How to Lay Stone on Existing Walls
- 1). Choose a stone, real or manufactured, and a style patterned in regular squares or rectangles of varying sizes and shapes. Measure the wall to determine the square footage and buy enough stone to cover it plus about 10 percent for errors and breakage. Decide on a fixed pattern if you're using regular shapes. This can be overlapping bonds like stacked brickwork with all widths the same or in varying widths in different courses.
- 2). Prepare the wall. Remove any covering on a wooden wall down to the sheathing. Clean dirt or debris from a masonry wall, whether concrete block or poured concrete. Eliminate bumps or other irregularities in the surface and patch any cracks or breaks. Install metal lath on a wood wall, nailing tightly to the face with a hammer and lath nails.
- 3). Cover metal lath with a thin layer of mortar spread with a mason's trowel and let it dry overnight. Moisten the dried mortar or the concrete surface with a garden hose misting nozzle. Set a string line between two stakes and level it with a line level as a guide for installing stone facing. Lay regular patterned stones in level courses; natural stone courses will vary in size, but use the string as a guide to keep them fairly equal up the wall.
- 4). Install the first stones at a bottom corner, flush with the end of the wall. Spread a thin layer of mortar on the wall and mortar the bottom and back of a stone. Press it firmly into place until it holds. Add other stones, working across and up the wall in a triangular pattern. Lay stones along the base, then up the wall. Work in small sections, mixing only enough mortar for about 30 minutes at a time.

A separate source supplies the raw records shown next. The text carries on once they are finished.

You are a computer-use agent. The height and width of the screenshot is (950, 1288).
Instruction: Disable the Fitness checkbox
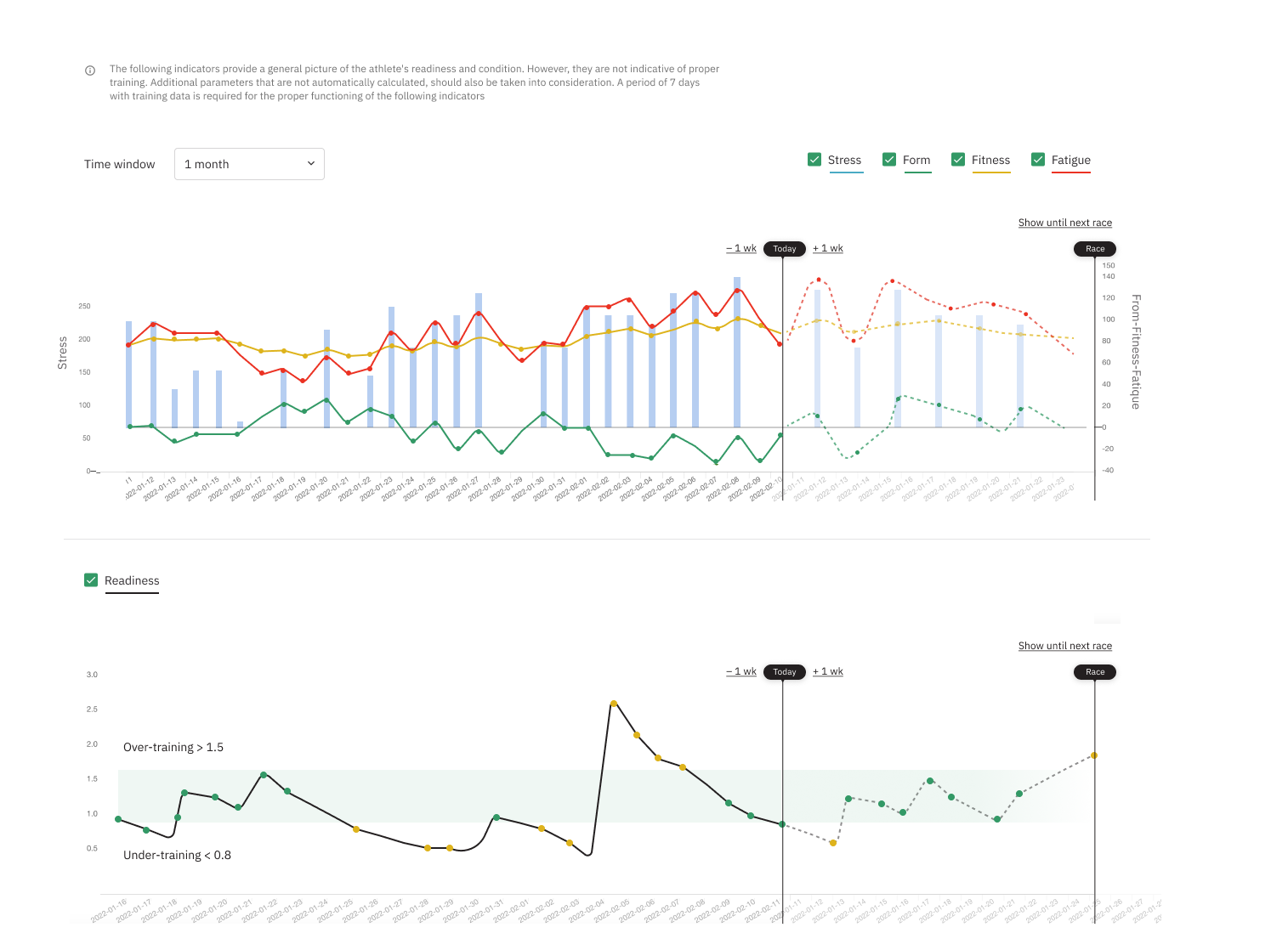958,160
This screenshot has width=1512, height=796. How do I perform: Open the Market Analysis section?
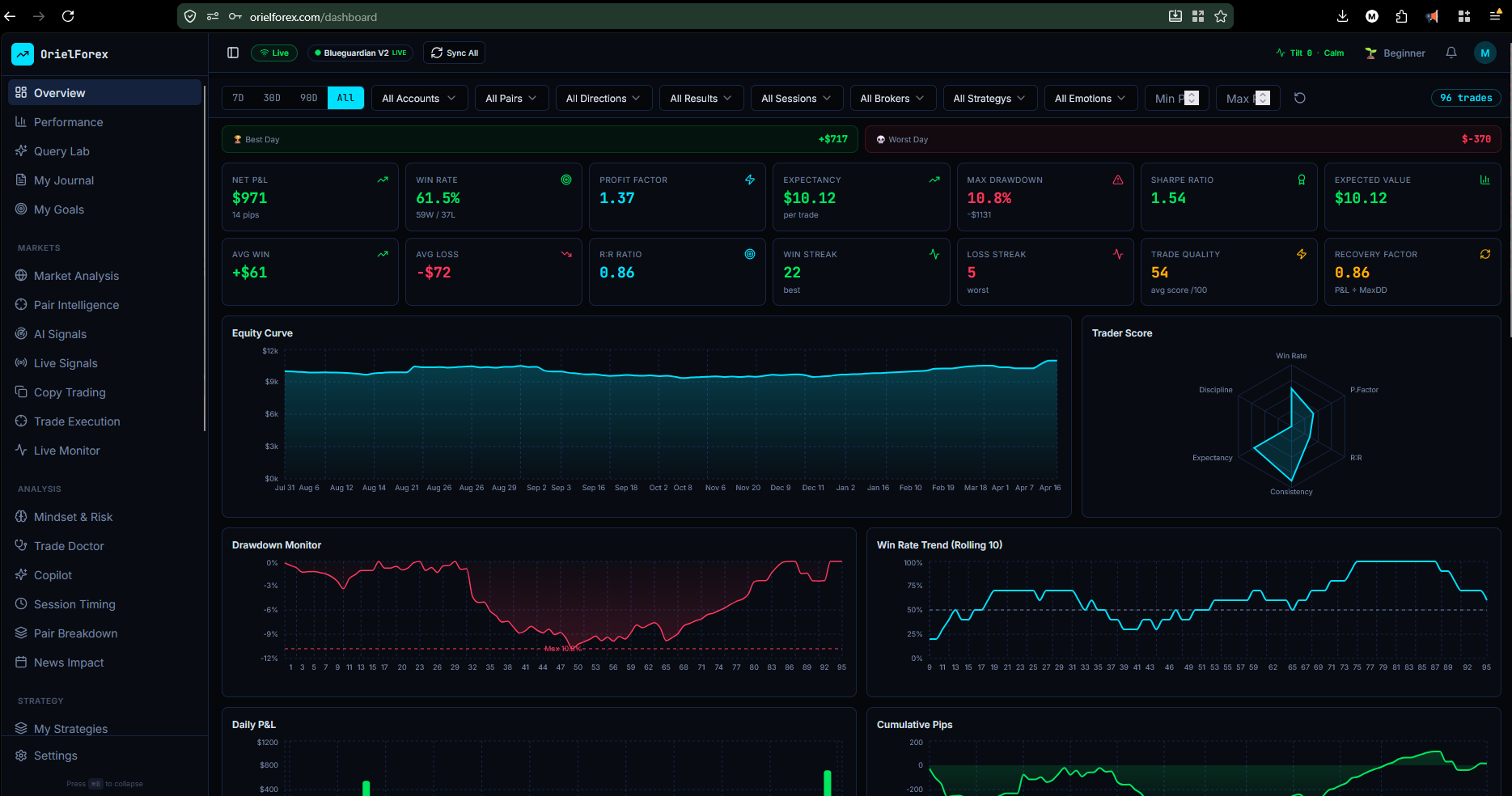tap(77, 275)
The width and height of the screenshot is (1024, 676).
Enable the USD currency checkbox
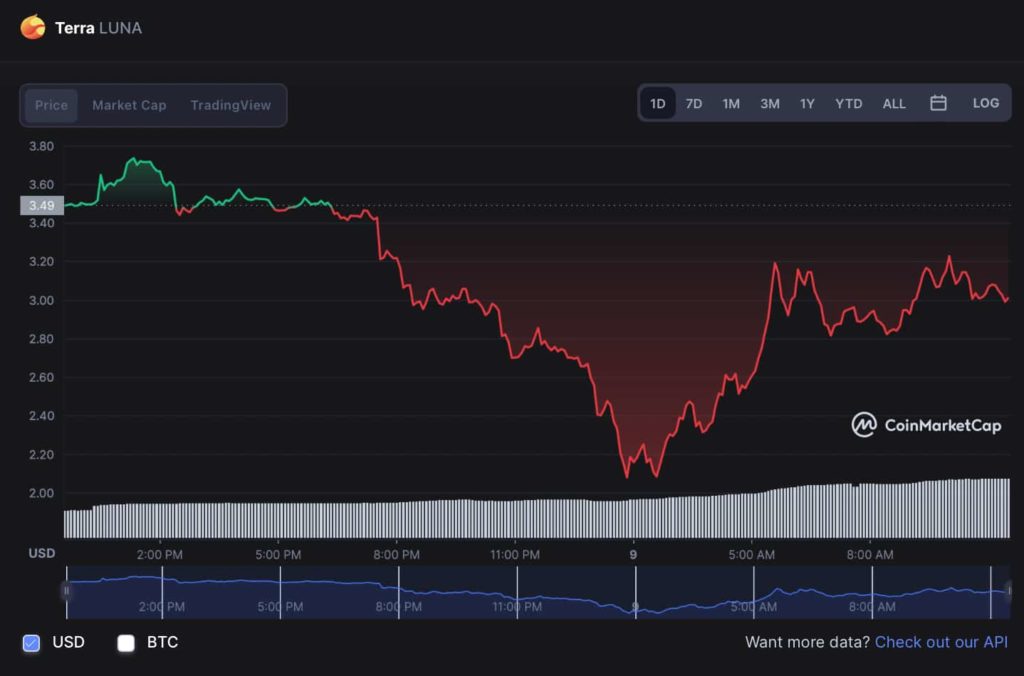click(x=31, y=643)
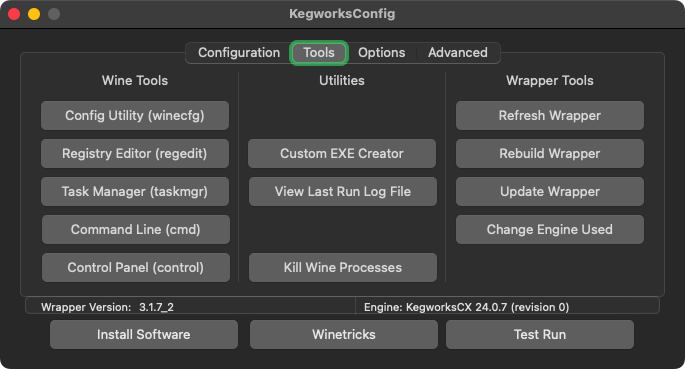The image size is (685, 369).
Task: Open Control Panel (control)
Action: (x=136, y=268)

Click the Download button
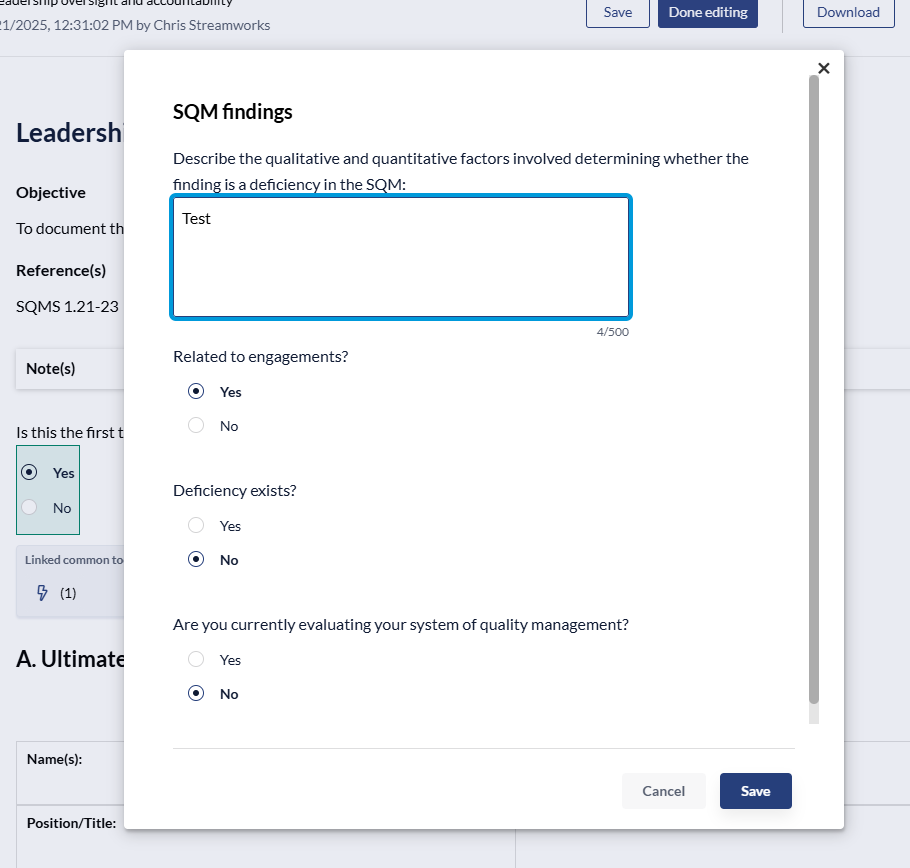click(848, 12)
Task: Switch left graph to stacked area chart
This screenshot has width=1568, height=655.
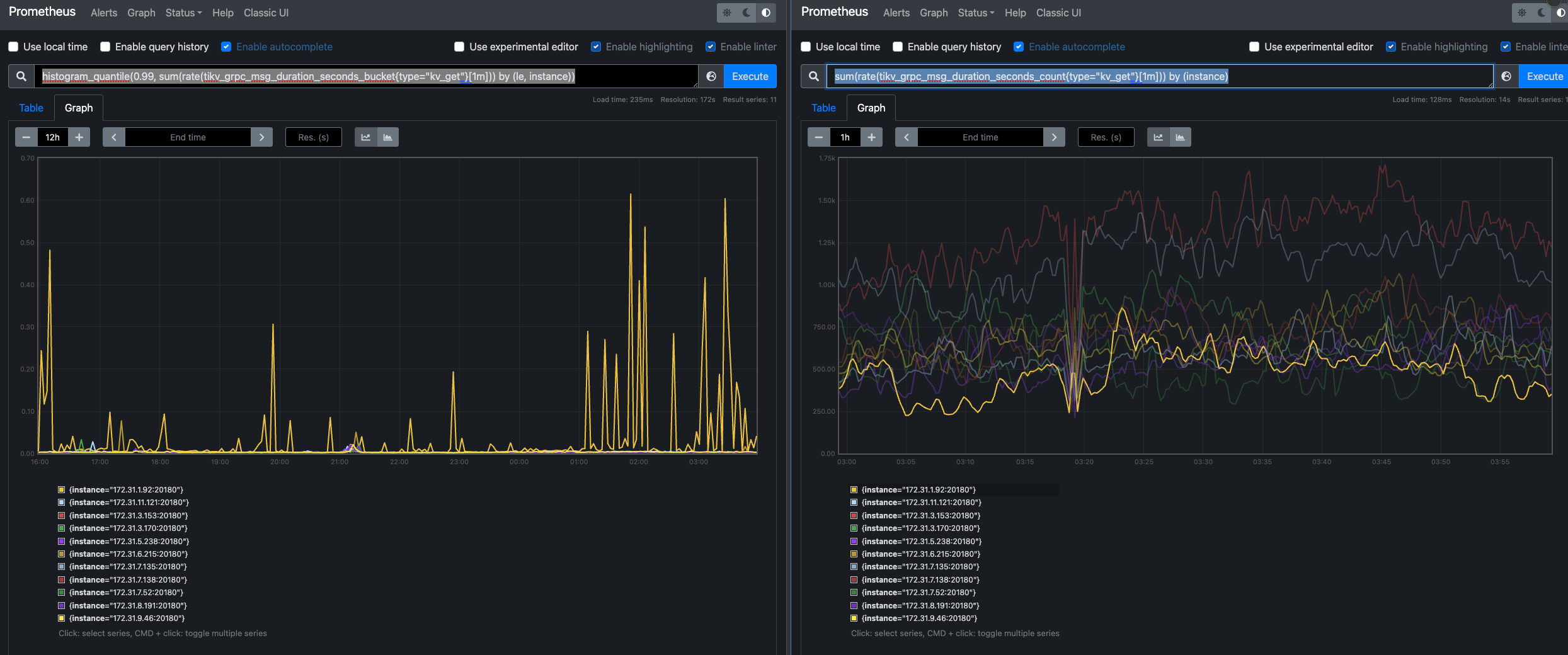Action: 387,137
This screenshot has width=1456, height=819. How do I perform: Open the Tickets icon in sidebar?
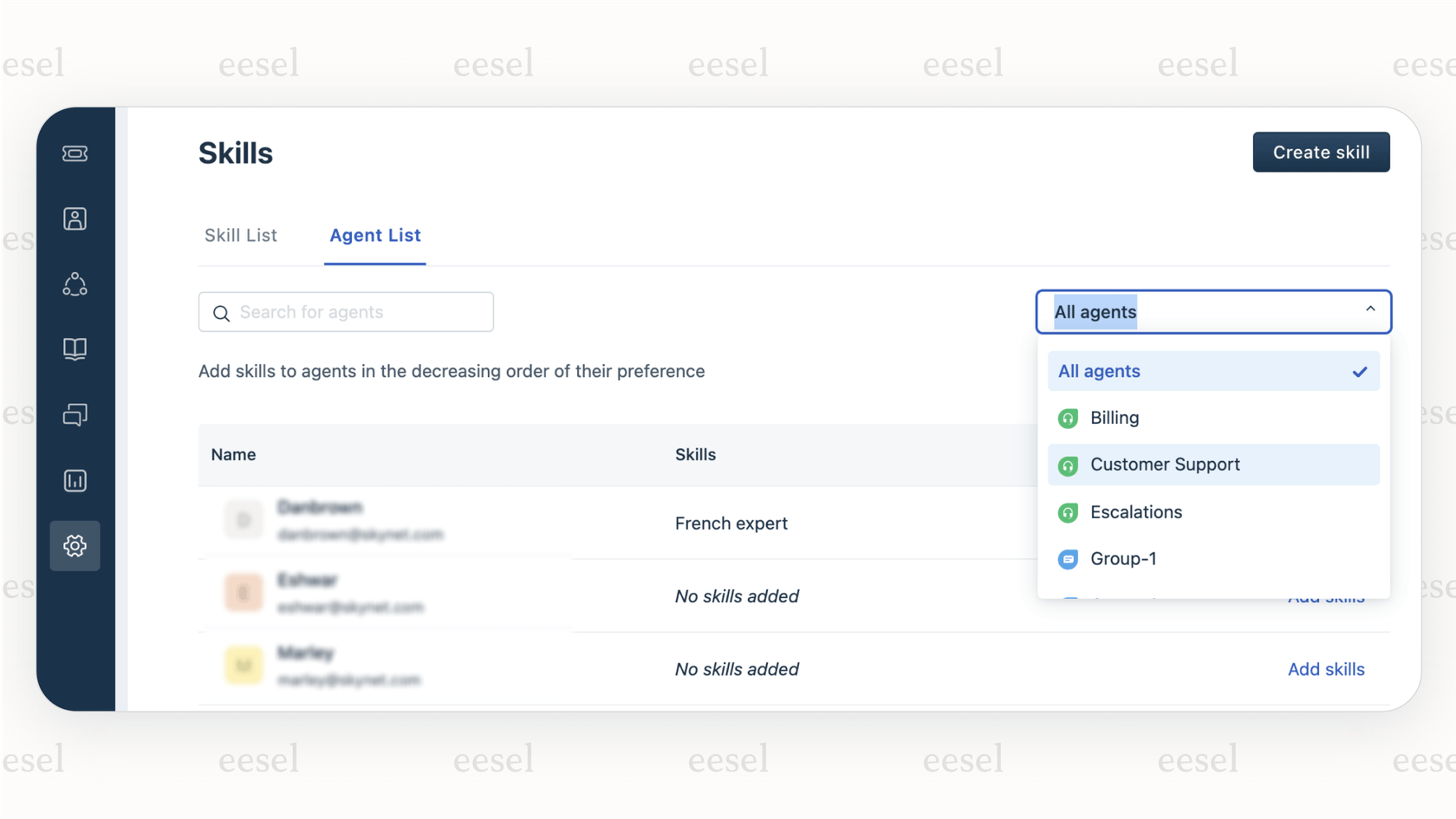click(75, 153)
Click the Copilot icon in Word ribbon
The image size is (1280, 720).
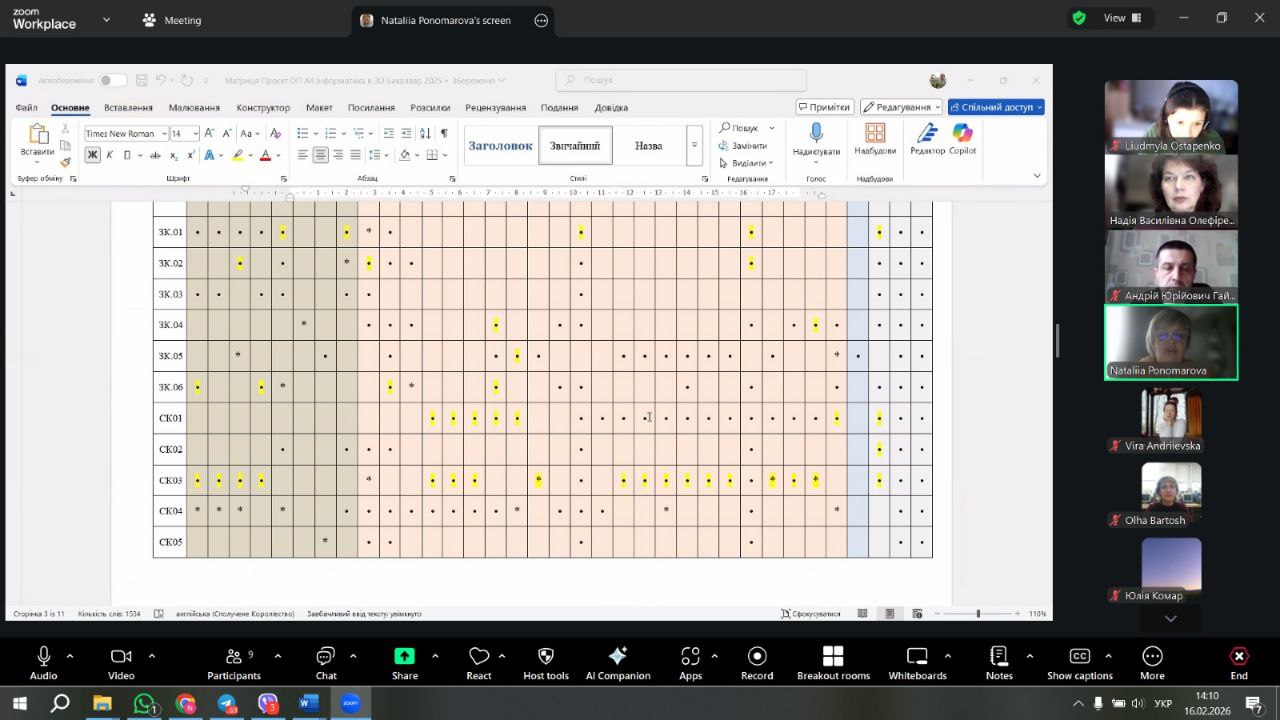pos(962,140)
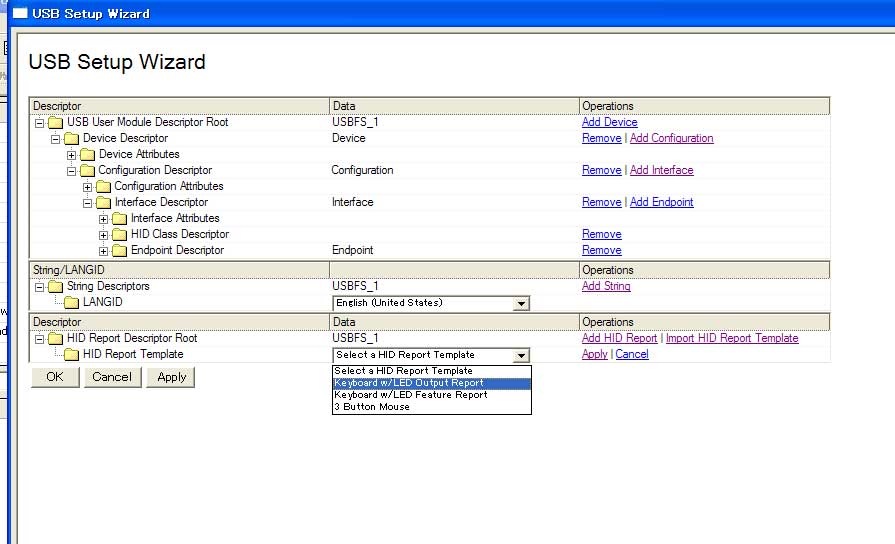Select 3 Button Mouse template option
895x544 pixels.
(372, 407)
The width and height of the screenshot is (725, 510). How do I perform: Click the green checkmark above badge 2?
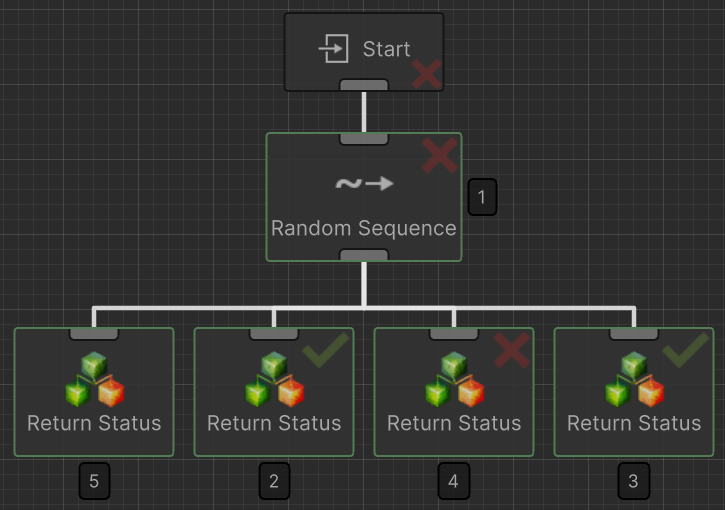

- 5). Face the entire wall with stone. Cut stones with a masonry saw (or mason's hammer and chisel), if necessary, to make the last course level at the top. Go back over the wall and remove any excess mortar from the stone faces. Use a damp cloth or wet brush. Let the mortar set overnight, then go back and remove any remaining excess mortar with a wire brush.
- 6). Put grout in seams, if desired, with a grout bag, which is a fabric bag with a pointed metal tip. Squeeze grout through the tip into the joints until they are filled. Smooth grout with a mason's finishing tool, a metal device with a rounded tip that will form grout into a concave shape.